Map[ChemicalData[#, "MoleculePlot"] &, ChemicalData["*chloro*hex*"]]

Chemical Data

I’m sorry, but if that isn’t amazing, I don’t know what is.

Keep in mind that Mathematica is not a system focused on dealing with chemistry or molecular modeling, or anything like that. If it were, this example wouldn’t be amazing. Any chemical structure database program that can’t do this pretty easily should be ashamed of itself.

But Mathematica isn’t such a program, it’s a general system with this being just a bit of top-level code. In other words, this isn’t a special case: there are a million other things in most any field you care to name that you can do just as easily. (Did I mention that in Mathematica you can click and rotate any of those molecules in real time?)

Another example: GraphPlot is an amazing function, able to automatically lay out networks of connected nodes and edges.

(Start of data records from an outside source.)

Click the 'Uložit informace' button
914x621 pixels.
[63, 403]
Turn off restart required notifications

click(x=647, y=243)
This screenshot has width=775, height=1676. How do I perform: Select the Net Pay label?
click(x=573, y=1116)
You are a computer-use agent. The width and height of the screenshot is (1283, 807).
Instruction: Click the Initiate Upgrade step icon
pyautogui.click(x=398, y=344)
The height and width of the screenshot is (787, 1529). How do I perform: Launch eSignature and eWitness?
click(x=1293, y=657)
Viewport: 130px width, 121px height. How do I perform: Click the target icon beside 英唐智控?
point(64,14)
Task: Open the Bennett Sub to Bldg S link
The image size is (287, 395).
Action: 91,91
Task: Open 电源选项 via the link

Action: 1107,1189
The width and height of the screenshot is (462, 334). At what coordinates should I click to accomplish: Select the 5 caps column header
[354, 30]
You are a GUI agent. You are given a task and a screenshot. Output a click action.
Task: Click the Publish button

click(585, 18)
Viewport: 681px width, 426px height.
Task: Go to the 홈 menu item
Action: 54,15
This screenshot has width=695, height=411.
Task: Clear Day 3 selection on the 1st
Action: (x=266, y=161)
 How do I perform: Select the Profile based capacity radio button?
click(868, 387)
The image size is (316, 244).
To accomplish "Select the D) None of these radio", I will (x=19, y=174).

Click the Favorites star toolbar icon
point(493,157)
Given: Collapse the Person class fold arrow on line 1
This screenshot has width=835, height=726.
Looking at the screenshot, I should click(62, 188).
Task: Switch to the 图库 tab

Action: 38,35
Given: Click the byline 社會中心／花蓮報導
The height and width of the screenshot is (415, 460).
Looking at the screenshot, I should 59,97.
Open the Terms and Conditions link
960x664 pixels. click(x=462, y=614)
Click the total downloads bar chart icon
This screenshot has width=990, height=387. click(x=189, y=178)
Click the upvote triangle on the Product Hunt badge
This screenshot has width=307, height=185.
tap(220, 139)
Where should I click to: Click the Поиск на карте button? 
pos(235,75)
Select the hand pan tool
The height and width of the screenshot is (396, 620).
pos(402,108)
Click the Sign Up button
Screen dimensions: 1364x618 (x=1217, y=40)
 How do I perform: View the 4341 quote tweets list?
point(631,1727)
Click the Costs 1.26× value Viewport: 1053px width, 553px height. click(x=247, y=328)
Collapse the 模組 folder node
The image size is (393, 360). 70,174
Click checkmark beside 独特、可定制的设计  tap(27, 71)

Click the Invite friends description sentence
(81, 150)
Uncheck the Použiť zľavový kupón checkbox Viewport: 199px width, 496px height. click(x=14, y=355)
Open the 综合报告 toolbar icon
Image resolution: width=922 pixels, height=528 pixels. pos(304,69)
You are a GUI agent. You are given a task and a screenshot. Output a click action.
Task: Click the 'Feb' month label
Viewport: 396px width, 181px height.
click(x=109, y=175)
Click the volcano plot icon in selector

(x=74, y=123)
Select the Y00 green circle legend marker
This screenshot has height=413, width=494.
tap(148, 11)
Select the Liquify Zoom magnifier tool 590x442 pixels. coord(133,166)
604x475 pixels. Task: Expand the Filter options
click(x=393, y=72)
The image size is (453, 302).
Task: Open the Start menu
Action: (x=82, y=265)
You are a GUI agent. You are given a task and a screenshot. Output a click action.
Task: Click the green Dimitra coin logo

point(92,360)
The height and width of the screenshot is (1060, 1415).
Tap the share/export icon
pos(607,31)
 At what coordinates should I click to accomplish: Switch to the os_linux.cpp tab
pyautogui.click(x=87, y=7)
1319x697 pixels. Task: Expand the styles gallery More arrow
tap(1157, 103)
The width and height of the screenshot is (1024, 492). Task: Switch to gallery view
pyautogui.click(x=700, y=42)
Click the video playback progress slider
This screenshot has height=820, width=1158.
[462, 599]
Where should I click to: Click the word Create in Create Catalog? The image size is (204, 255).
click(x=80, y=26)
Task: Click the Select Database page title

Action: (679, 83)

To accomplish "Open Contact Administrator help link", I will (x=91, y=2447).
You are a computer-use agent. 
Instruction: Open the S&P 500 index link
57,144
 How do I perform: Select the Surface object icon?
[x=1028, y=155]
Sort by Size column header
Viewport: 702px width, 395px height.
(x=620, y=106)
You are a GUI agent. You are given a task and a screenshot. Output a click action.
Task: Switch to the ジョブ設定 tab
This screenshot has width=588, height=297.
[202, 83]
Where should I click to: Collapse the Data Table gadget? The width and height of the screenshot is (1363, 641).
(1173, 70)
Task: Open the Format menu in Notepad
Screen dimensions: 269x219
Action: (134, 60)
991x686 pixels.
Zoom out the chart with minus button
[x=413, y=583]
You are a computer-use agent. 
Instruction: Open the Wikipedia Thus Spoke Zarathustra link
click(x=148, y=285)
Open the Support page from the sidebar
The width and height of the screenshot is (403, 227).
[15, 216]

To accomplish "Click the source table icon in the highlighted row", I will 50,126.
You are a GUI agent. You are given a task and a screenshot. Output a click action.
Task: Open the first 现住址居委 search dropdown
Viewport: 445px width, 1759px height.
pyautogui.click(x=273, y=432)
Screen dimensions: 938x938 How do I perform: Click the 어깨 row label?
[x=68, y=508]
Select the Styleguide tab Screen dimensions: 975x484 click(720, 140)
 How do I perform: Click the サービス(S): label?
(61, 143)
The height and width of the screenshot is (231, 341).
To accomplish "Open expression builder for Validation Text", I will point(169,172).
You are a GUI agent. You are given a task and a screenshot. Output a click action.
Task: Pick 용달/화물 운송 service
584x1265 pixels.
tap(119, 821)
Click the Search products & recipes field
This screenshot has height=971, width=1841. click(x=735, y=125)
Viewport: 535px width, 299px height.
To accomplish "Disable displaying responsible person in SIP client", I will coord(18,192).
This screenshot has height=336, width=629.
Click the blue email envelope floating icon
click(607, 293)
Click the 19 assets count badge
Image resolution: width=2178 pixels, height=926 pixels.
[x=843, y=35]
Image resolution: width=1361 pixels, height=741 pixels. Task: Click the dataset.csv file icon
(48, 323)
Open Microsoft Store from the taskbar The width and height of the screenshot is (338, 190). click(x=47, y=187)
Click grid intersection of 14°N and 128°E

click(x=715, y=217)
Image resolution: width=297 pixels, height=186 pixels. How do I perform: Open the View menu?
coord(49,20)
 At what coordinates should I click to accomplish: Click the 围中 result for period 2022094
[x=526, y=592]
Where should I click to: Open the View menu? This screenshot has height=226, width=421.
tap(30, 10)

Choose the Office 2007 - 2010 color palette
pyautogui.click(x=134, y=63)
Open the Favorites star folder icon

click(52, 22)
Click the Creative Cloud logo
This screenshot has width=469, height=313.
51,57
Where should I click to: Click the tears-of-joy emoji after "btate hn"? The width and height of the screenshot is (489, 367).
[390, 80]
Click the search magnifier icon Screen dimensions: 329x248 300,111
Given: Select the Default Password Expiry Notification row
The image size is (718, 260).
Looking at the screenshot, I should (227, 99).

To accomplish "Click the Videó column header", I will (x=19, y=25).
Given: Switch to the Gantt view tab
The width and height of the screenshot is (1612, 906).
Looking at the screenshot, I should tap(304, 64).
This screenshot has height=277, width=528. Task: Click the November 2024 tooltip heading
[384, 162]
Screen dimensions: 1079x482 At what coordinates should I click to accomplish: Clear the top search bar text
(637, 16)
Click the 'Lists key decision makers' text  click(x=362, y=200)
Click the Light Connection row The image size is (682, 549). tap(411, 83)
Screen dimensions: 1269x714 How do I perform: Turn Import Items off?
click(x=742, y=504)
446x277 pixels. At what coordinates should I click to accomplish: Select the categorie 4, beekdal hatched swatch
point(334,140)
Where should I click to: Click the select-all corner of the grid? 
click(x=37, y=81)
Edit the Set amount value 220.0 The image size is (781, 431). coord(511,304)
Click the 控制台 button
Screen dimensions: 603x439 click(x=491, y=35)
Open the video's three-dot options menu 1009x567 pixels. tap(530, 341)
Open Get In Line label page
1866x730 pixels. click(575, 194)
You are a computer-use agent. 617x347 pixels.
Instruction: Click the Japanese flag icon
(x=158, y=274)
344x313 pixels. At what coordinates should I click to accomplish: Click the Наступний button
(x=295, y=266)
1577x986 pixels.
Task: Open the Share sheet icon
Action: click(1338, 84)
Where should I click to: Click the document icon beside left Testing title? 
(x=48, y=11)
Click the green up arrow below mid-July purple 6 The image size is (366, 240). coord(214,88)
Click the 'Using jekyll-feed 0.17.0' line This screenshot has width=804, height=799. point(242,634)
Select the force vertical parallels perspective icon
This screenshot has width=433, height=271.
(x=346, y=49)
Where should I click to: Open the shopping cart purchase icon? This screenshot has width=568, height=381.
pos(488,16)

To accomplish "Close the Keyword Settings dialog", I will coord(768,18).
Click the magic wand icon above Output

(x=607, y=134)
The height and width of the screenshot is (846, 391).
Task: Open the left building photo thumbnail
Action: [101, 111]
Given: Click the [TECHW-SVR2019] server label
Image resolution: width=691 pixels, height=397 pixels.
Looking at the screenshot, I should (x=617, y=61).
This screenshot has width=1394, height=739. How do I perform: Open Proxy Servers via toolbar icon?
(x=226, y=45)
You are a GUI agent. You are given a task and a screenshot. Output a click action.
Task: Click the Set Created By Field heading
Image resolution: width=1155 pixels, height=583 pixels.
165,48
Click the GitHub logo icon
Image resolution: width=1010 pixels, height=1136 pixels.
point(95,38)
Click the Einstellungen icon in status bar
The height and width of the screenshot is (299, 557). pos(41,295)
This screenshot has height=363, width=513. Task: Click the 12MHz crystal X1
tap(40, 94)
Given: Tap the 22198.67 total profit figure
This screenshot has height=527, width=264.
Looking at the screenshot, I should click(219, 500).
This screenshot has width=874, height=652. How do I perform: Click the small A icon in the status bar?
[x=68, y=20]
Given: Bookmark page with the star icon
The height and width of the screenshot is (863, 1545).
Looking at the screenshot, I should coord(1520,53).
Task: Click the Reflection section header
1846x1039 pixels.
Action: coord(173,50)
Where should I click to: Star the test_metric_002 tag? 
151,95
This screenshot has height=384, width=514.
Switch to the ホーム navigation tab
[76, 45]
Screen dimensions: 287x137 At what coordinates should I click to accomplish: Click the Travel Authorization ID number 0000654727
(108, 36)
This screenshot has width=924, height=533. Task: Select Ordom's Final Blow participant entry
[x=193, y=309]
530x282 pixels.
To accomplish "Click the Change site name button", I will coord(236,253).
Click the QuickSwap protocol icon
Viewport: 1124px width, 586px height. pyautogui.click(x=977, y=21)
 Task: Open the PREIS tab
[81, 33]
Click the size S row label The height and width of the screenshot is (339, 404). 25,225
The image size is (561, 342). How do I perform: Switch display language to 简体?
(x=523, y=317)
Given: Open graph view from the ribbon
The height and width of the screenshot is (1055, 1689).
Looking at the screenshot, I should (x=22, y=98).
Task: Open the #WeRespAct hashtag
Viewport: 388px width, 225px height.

Here’s a lovely collection of connected graphs generated using the Mod function to determine connectivity:

GraphPlot[Table[i -> Mod[i^2, 234], {i, 300}]]

Connected Graphs

Pretty, but abstract. Not that there’s anything wrong with purely mathematical structure, but in my mind this Mod graph example does not even begin to compare with the next example, which uses a data function (the graph is very large; click the small image to blow it up to a size where you can see individual nodes, and scroll around to study the whole thing):

GraphPlot[Flatten[Map[Function[{n},
Map[n -> # &,
Select[IsotopeData[n, "DaughterNuclides"], StringQ]]], IsotopeData[]]]]

Isotope Data

What is this, DNA or something? No, it’s a complete map of every radioactive decay chain of every isotope that’s ever been measured, showing how all the elements and isotopes are linked to each other. It represents what must be hundreds of billions of dollars in government nuclear research over decades: 3,150 isotopes, thousands of decay modes, all read into Mathematica and plotted, in two lines of code.

It also represents a profound image of astonishing richness and complexity that reveals something poetic about the structure of the chemical elements. It is deep, it rewards study. It is a moving testimony to how far we have come as a civilization, to know this much about a subject that didn’t even exist when people alive today were born.

You just don’t do that in two lines of code.

I forgive you for thinking these are just special cases, lucky accidents and hand-picked examples. All I can say is, learn the language, and you will see why they are not flukes.